Let’s Cook with Sophie Egan: 5 Easy Ways to Waste Less Food at Home
- by Guest
We’re inviting some of our trusted nonprofit partners, Star Chefs, and sustainability-focused authors to take over the Bon Appétit blog and share their best tips, recipes, and fun links. This week’s guest curator is Sophie Egan, author of the new book How to Be a Conscious Eater: Making Food Choices That Are Good for You, Others, and the Planet and founder of Full Table Solutions.
Staggering fact #1: If food waste were a country, it would be the third largest emitter after the U.S. and China.
Staggering fact #2: In the U.S., an estimated 40% of food is wasted.
Staggering fact #3: This massive food waste happens at the same time that more than 40 million Americans go hungry.
Much of the wasted food in the U.S. occurs at the household level, so in the spirit of making every day #StopFoodWasteDay — an initiative led by Compass Group — here are my top five ways to waste less food at home.
They’re drawn from my new book, How to Be a Conscious Eater: Making Food Choices That Are Good for You, Others, and the Planet (Workman, 2020). To me, conscious eating isn’t a diet or a fad, but rather, it’s using these three lenses as a mental checklist to evaluate which producers, farmers, companies, and restaurants are worthy of your food budget. Conscious eating is the lifelong intention to align your food choices with your values — voting not only with your vote but with your grocery basket, in order to support the things you care most about, from animal welfare and fair wages for food chain workers to your own nutrition and the preservation of .Earth’s natural resources for generations to come. In short, the book provides bottom-line answers to your most top-of-mind questions about what to eat. Spoiler alert: one of the most satisfying examples of good for you, others, and the planet? Wasting less food.

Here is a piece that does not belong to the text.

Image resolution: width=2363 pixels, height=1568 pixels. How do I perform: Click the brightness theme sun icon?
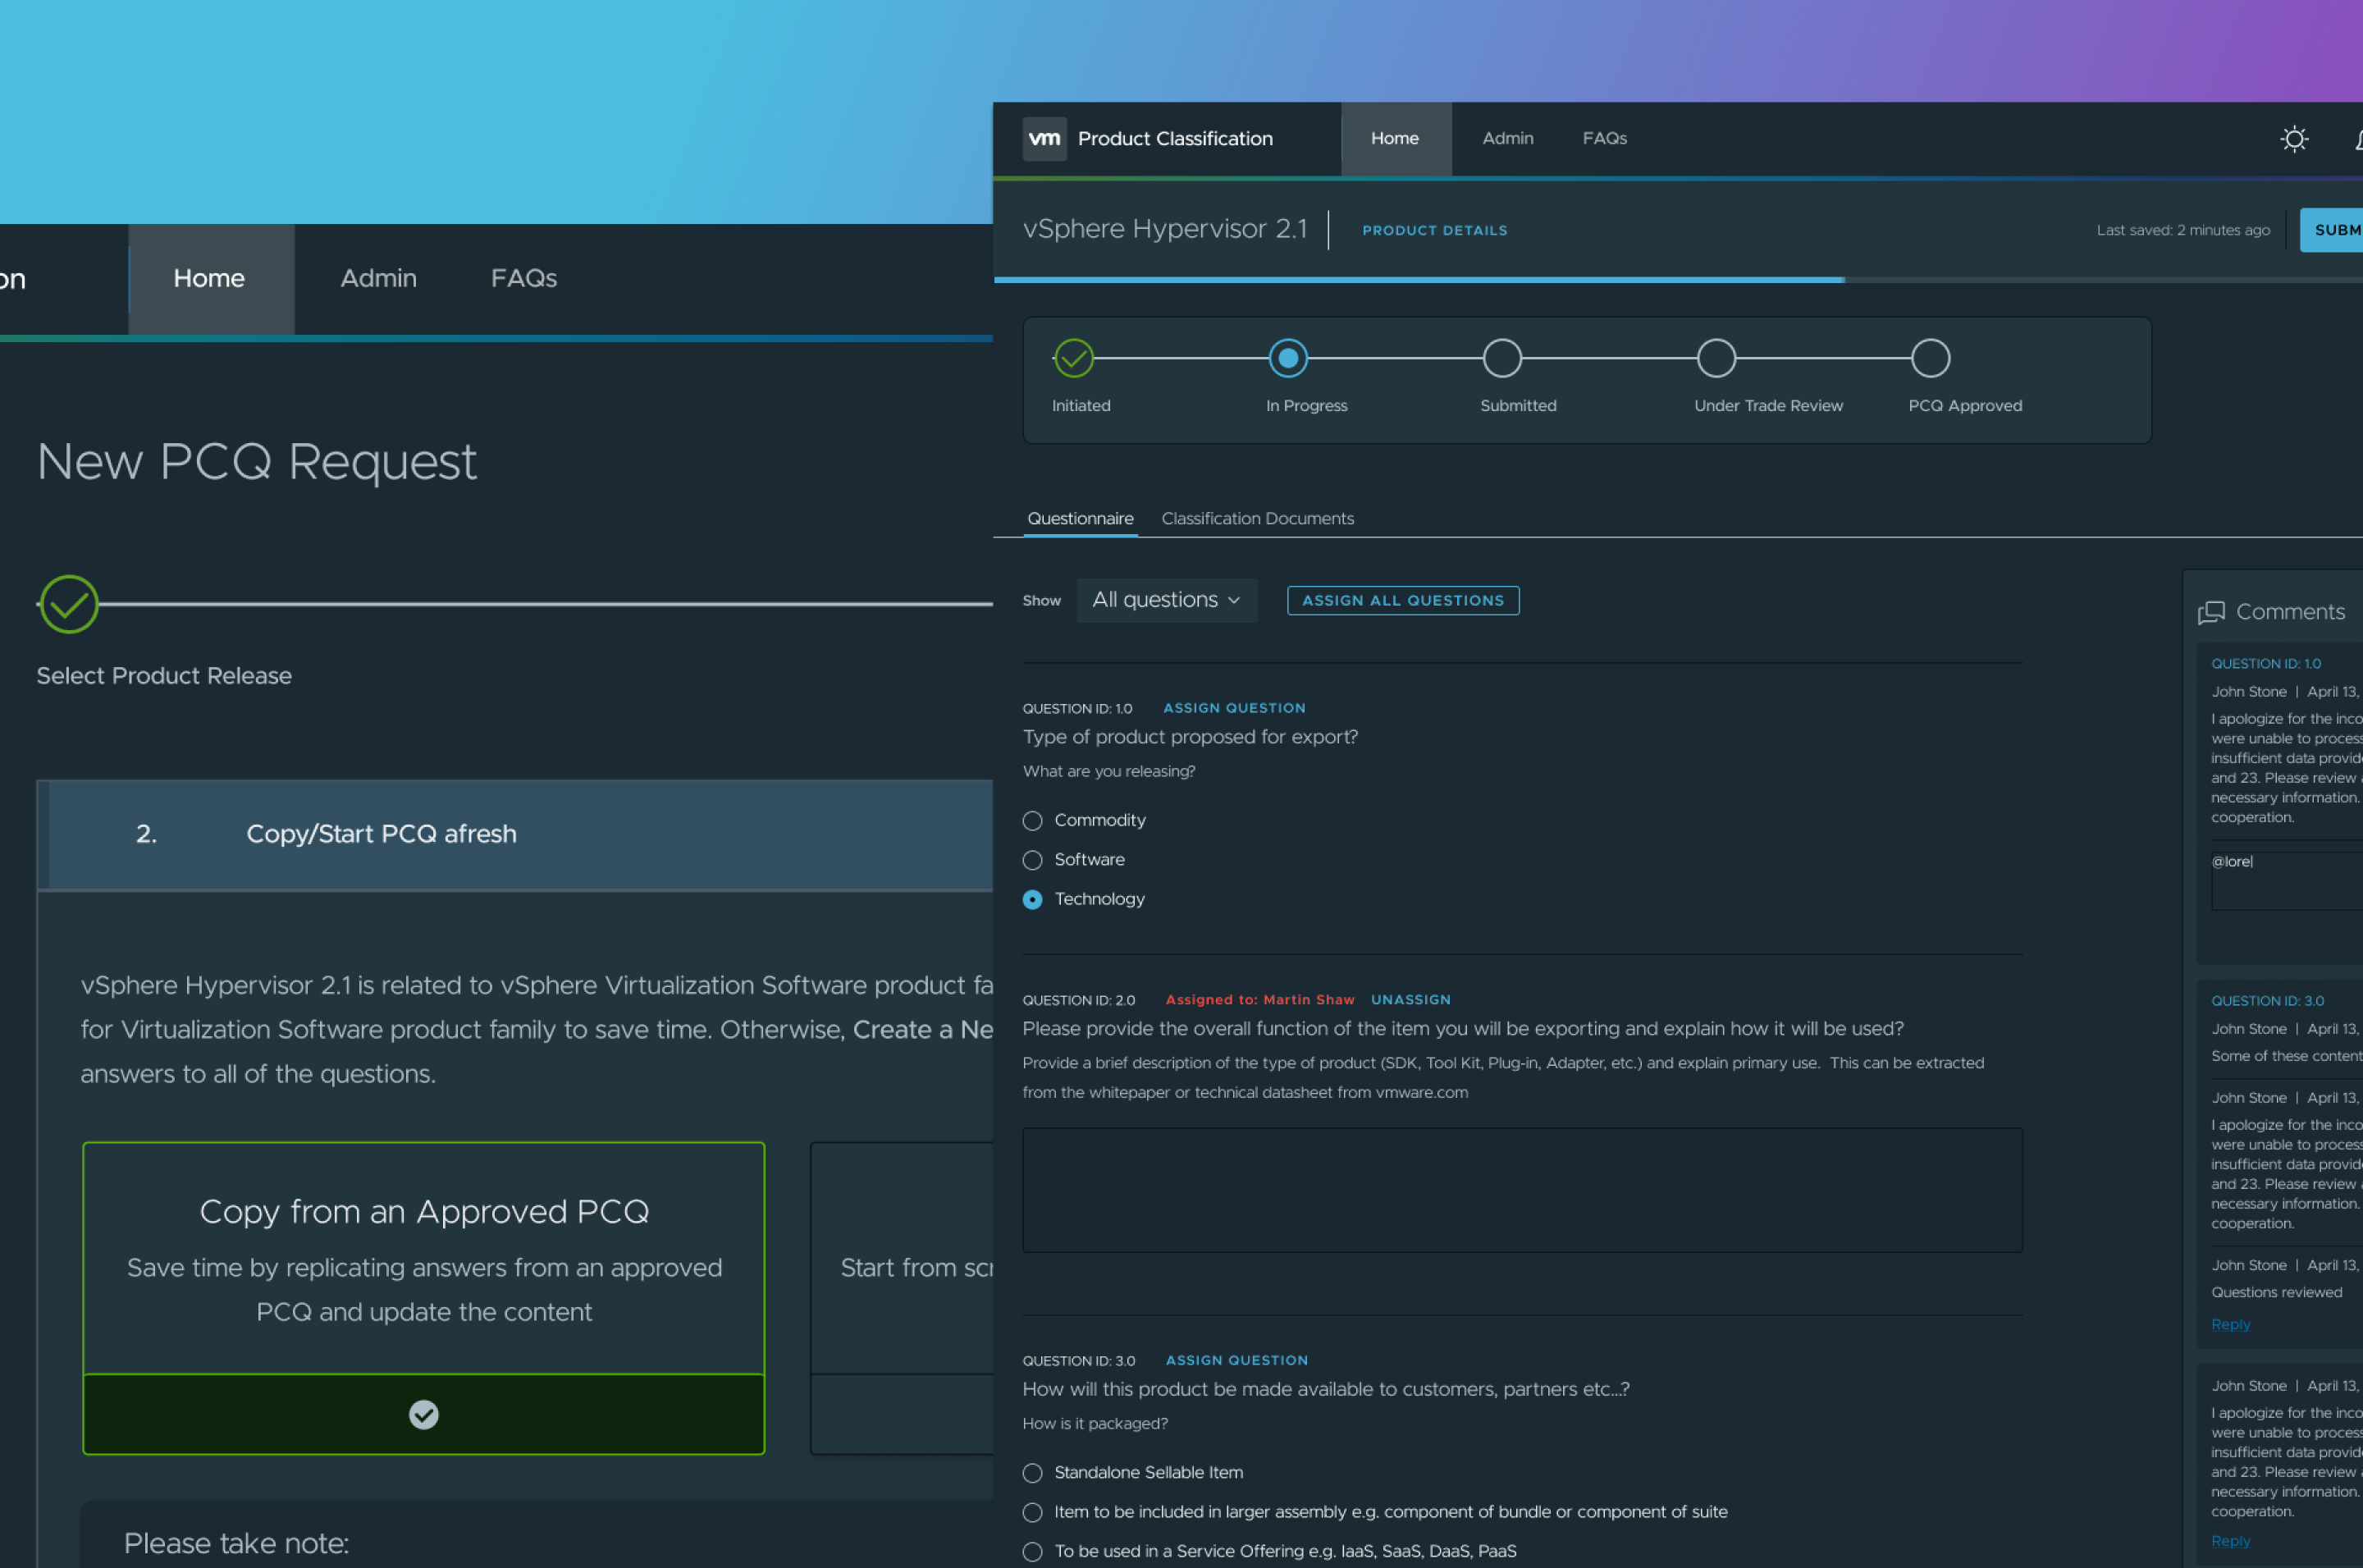click(2294, 138)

- Always use a shopping list. Making a list before grocery shopping is obvious, simple, and highly effective. Yet surprisingly few people use one. Those who do are less likely to succumb to impulse buys. (In the current grocery climate, an old-fashioned post-it note is likely your safest bet for said list, since the less you touch your phone while at the store, the better.) Also, before you check out at the register, take a moment to review every item in your cart and make sure you have a plan for using each one.
- Of all the things not to waste, red meat is the most important. Not all food waste has the same impact on the planet. Tossing an uneaten hamburger wastes the water equivalent of taking a 90-minute shower. For a tomato, it’s more like four or five minutes. So, in terms of lowering your carbon and water footprints — especially if eating less red meat feels like a tough lifestyle adjustment — not wasting the red meat you do purchase is a great place to start. What counts as “red” meat? Meat from mammals, which in the United States is usually beef, pork, and lamb. Common examples of things not to waste range from burgers you grill in the backyard to a supermarket deli sandwich you bring home to a broccoli beef stir-fry from your take-out order.
- Love your leftovers. Like produce, leftovers are one of the most commonly wasted types of food. This is one of several examples of how reducing food waste at home actually starts away from home: As restaurants begin to re-open and you’re tempted to order all the favorite dishes you’ve missed, think twice before you order, aiming for no leftovers. If you have any, eat or freeze them within four days. Designate a section of the refrigerator as “eat this first.” Use certain days of the week to focus on your leftovers — Stir-Fry Fridays, say, or Waste-Less Wednesdays.
- Make food visible. Fruits and vegetables are usually wasted because they spoil or get moldy. Make sure they don’t get pushed to the back of the fridge or buried in the crisper, or get dusty in a bowl on the table. Keep them where you’ll see them, and keep them looking ready to eat.
- Pop it in the freezer. It turns out, you can freeze just about anything, including bread (best if you slice it), cheese (best if you shred it), and even milk and eggs (best if you scramble them raw out of their shells first).
Bonus tip: Soups like The Kitchn’s Creamy Chicken Tortellini Soup are a great way to use things you might otherwise toss, like Parmesan rinds.